- TEKS SUMBER:
***
Asosiasi Media Siber Indonesia (AMSI) mengungkap jika persaingan di sektor bisnis antar media kebanyakan masih menggunakan pola lama. Fakta tersebut diutarakan oleh Korwil AMSI Jabanusa (Jawa Bali dan Nusa Tenggara) Yatimul Ainun saat mengisi materi ‘Media Antara Bisnis dan Etika’ persembahan PT Pertamina EP Cepu (PEPC) di Hotel Kampi, Surabaya, Kamis (19/12/2019).
Dunia perekonomian digital telah membuka peluang bagi suatu negara untuk melakukan leap frog. Namun digitalisasi juga membawa tantangan baru salah satunya mengakomodir eksistensi media massa. Sementara, saat ini konsumsi masyarakat terhadap media massa konvensional seperti koran, tabloid maupun majalah mulai bergeser kepada media berbasis digital atau media online.
“Sebab ketika membicarakan digitalisasi berarti kita memasuki berbagai pintu,” terang Yatimul Ainun.
Sedangkan tantangan bagi media digital adalah media sosial yang hampir mendominasi dan sudah mengambil alih peran media massa. Namun, pihaknya mengingatkan, media sosial bukan produk dari jurnalisme sebab tidak dibekali dengan pedoman media cyber dari Dewan Pers.
***
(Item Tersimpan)
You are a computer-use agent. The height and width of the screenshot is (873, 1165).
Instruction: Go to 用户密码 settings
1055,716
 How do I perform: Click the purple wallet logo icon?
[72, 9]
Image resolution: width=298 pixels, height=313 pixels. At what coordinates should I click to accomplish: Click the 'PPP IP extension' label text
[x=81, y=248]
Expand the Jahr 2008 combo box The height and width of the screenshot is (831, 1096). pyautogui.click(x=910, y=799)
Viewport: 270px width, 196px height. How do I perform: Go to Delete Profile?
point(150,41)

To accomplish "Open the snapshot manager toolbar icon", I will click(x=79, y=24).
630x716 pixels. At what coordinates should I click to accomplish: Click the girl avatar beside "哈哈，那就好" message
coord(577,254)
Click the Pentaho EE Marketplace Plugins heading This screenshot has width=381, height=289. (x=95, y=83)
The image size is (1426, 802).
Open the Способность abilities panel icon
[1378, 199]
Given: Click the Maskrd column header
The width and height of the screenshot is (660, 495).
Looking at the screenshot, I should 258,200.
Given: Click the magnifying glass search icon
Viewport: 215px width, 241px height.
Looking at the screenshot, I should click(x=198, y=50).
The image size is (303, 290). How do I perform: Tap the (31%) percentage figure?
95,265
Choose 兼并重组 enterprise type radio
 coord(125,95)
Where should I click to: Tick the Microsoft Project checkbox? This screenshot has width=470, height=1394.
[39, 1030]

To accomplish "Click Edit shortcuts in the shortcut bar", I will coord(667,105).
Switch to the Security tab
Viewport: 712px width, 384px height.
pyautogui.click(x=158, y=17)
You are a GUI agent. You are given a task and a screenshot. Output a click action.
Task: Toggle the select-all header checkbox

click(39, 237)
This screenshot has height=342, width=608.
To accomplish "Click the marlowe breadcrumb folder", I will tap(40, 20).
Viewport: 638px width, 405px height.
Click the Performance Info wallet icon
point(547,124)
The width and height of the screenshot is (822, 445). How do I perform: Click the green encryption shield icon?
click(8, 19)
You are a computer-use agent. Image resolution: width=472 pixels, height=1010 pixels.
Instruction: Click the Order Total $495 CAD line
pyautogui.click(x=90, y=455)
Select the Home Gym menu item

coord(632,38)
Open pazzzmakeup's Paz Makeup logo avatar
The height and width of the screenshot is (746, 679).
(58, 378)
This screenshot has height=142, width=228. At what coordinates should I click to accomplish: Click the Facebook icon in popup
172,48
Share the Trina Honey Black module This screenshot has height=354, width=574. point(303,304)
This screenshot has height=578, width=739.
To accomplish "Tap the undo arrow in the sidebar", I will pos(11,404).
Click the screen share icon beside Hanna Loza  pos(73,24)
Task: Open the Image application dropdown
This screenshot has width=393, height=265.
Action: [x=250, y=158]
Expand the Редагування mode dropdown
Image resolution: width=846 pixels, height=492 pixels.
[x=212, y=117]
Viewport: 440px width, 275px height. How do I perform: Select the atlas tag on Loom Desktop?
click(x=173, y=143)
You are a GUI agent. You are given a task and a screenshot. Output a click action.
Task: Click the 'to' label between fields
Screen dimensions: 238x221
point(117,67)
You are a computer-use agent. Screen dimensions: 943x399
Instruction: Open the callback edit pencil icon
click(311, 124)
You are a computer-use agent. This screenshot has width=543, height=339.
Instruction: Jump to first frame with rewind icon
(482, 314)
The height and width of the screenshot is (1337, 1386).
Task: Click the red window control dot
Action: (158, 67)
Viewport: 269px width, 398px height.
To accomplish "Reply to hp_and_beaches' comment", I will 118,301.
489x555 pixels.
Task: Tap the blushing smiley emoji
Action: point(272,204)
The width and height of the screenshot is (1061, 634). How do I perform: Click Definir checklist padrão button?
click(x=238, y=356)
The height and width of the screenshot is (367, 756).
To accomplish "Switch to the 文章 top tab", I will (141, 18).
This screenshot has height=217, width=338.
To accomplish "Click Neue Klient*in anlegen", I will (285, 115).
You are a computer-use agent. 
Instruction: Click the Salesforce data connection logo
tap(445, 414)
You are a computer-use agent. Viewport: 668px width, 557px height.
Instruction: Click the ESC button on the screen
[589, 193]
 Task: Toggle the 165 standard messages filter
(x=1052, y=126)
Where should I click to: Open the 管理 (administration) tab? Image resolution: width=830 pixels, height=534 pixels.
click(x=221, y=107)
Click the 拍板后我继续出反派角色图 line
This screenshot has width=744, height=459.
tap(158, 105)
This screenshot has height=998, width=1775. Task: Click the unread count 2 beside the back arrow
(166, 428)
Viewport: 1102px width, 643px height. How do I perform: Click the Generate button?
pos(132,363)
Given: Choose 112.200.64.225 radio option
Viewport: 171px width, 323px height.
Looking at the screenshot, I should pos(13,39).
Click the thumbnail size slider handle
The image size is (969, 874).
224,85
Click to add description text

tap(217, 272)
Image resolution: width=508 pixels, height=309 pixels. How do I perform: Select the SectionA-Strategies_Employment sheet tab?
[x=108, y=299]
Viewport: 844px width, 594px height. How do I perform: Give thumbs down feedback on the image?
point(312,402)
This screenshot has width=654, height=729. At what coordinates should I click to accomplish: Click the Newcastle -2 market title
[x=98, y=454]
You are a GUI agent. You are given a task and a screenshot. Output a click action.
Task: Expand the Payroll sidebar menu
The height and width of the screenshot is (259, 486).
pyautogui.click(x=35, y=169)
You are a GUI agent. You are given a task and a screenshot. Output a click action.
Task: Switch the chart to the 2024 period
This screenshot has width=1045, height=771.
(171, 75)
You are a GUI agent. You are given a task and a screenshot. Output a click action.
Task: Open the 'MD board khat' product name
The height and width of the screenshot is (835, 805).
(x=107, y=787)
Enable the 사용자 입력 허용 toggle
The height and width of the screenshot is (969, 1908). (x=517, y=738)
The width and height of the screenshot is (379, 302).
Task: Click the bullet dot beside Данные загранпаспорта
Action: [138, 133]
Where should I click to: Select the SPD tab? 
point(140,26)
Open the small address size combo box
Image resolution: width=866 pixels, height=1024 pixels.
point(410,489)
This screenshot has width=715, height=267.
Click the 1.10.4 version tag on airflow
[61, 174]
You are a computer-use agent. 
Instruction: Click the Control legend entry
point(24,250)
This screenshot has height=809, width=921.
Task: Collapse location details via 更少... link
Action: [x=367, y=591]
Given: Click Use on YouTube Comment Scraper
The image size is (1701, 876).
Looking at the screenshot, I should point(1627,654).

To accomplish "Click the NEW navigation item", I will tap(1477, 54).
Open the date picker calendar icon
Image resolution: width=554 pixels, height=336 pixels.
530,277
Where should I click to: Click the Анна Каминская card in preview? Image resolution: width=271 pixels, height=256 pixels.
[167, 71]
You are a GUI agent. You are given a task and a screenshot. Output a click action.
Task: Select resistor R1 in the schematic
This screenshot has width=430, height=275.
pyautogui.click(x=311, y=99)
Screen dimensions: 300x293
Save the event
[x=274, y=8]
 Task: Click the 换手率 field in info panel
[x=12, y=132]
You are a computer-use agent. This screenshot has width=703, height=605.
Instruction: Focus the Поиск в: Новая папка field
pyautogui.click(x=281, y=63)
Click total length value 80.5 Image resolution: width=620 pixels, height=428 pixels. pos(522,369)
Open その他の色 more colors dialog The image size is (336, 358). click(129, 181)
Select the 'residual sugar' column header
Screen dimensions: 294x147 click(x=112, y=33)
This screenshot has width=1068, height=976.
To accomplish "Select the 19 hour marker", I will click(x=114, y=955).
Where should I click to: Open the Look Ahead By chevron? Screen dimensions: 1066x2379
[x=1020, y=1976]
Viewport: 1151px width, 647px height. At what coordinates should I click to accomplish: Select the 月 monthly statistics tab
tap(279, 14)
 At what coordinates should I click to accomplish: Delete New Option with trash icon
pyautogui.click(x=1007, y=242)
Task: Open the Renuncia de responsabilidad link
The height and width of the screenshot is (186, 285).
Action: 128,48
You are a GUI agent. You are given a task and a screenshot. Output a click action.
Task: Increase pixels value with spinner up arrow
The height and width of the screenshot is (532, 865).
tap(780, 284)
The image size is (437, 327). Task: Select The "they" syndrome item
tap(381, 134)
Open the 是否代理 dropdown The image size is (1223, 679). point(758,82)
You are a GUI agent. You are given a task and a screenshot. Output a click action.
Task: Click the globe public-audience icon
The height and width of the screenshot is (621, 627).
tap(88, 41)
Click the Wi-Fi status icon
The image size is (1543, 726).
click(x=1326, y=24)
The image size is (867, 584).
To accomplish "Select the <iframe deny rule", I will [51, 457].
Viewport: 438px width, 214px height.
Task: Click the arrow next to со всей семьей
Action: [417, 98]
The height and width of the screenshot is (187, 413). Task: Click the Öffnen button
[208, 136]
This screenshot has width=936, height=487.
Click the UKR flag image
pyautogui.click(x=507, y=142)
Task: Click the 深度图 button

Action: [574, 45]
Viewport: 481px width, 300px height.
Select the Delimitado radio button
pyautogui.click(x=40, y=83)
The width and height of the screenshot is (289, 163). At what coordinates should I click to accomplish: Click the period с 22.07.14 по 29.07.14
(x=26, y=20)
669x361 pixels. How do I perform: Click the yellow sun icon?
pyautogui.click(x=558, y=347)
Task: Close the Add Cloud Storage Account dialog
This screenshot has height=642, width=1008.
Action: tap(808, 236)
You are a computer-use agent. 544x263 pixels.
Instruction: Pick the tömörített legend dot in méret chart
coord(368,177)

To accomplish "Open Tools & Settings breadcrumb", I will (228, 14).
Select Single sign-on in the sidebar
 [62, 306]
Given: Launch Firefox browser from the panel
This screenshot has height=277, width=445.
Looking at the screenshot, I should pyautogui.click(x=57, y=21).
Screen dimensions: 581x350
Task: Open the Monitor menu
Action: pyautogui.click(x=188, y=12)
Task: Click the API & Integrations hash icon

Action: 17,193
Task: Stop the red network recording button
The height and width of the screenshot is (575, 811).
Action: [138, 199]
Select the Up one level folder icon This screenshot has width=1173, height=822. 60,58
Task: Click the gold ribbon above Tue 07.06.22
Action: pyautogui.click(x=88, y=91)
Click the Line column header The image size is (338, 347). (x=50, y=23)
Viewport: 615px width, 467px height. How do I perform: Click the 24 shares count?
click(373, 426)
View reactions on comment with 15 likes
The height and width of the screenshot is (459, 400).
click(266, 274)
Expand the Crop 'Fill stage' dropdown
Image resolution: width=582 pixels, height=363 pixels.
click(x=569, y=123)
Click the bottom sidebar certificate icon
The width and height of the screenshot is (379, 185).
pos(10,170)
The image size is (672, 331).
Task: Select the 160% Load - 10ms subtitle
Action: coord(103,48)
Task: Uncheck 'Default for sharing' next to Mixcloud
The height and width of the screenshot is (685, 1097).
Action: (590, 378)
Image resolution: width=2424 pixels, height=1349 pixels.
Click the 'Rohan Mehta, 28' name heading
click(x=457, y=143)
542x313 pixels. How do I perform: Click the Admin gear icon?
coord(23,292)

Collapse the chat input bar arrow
***
- TUGAS:
Bisakah Anda menyusun ulang paragraf yang diawali "Dunia perekonomian digital" dalam teks tentang media digital menjadi daftar poin singkat yang tetap memuat fakta utamanya? Data di atas tidak diperlukan untuk pengerjaan.

- JAWABAN LATIHAN:
- Ekonomi digital membuka peluang bagi suatu negara untuk melakukan leap frog.
- Digitalisasi juga membawa tantangan baru, salah satunya mengakomodir eksistensi media massa.
- Konsumsi masyarakat mulai bergeser dari media konvensional (koran, tabloid, majalah) ke media digital atau online.